PROVIDED TEXT:
For some, the restrictions during Easter are particularly tough.
“When there was freedom and you didn’t go somewhere, it didn’t bother you,” said Christina Fenesaki while shopping in Athens’ main meat market for lamb — to cook in the oven at home in the Greek capital instead of on a spit in her ancestral village. “But now that we have the restrictions, it bothers you a lot. It’s heavy.”
In Greece, where more than 90% of the population is baptized into the Orthodox Church, the government has been at pains to stress that this year’s Easter cannot be normal.
It imposed a lockdown early on, and so far has managed to keep the number of deaths and critically ill people low — 105 and 69 respectively as of Thursday, among a population of nearly 11 million.
But officials fear any slippage in social distancing could have dire consequences, particularly during a holiday that normally sees people cram into churches and flock to the countryside. Roadblocks have been set up, and fines doubled to 300 euros ($325), for anyone found driving without justification during the long holiday weekend.
“This Easter is different. We will not go to our villages, we will not roast in our yards, we will not go to our churches. And of course, we will not gather in the homes of relatives and friends,” government spokesman Stelios Petsas said. “For us to continue being together, this year we stay apart.”
Easter services will be held behind closed doors with only the priest and essential staff present. They will be broadcast live on public television and streamed on the internet.
One particularly complex issue is how to handle the “Holy Light,” the flame distributed throughout the Orthodox world each year from the Church of the Holy Sepulcher in Jerusalem to mark the resurrection of Christ.
Greek and Russian authorities have arranged to pick the flame up from Israel, but will not distribute it. Cyprus won’t even pick it up; there is “no need,” the island nation’s Archbishop Chrysostomos said.
“Today, faith is not at risk but the faithful are,” said Cyprus President Nicos Anastasiades.

GIVEN ENTRIES:
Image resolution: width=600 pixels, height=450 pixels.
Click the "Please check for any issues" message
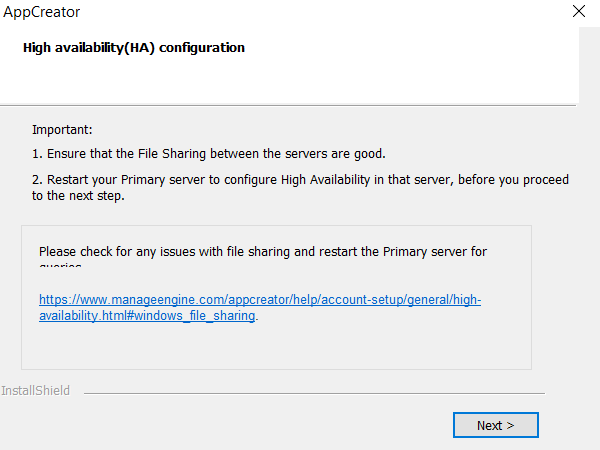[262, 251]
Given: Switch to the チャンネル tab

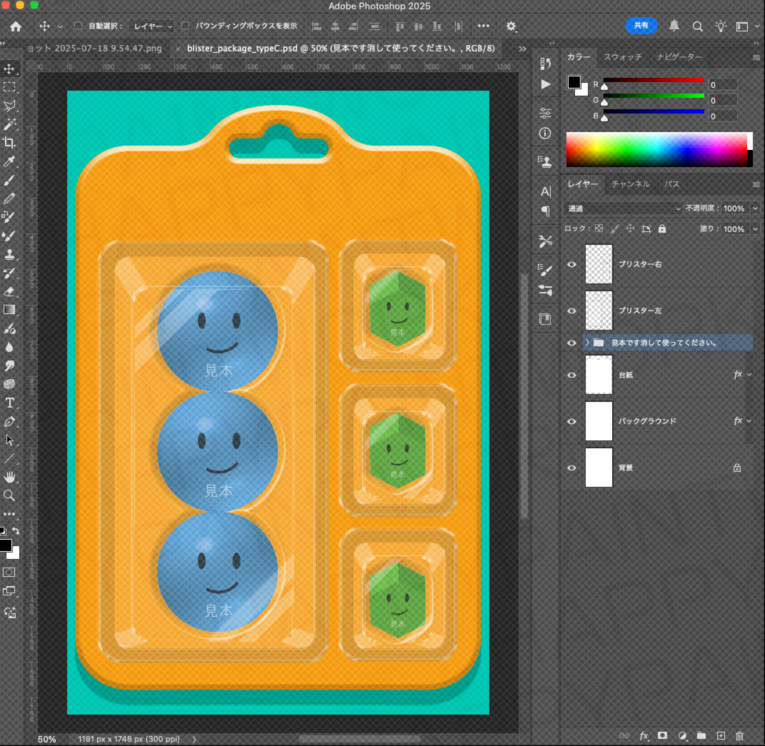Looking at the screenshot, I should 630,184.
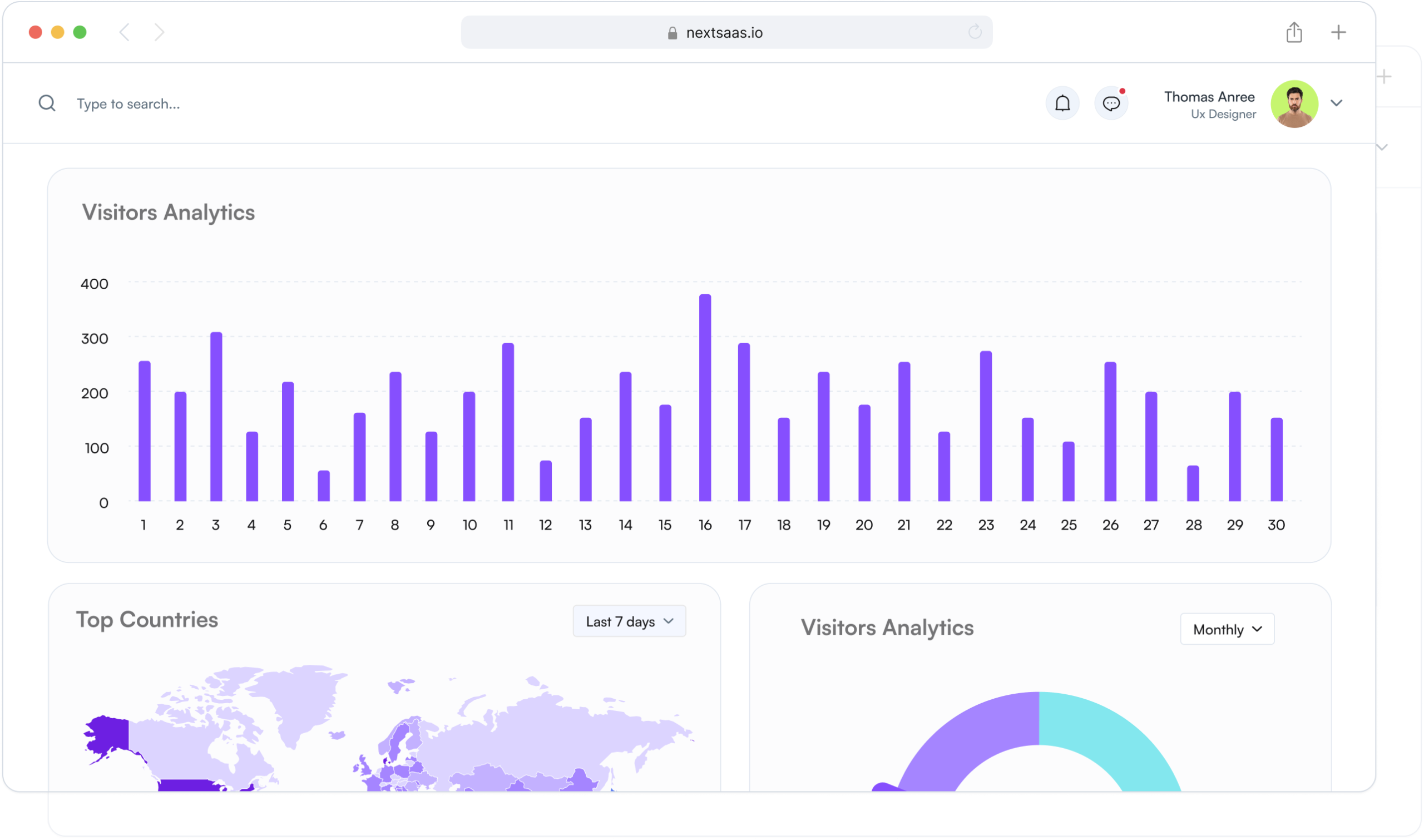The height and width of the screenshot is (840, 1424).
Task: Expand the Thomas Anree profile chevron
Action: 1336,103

WHAT IS REQUIRED:
Condense the paragraph beginning "But officials fear any slippage" from the Easter restrictions text into a bulleted list of its main facts.

EXERCISE RESULT:
- Officials fear any slippage in social distancing could have dire consequences, especially over a holiday when people usually crowd into churches and head to the countryside.
- Roadblocks have been set up.
- Fines for driving without justification during the long holiday weekend have doubled to 300 euros ($325).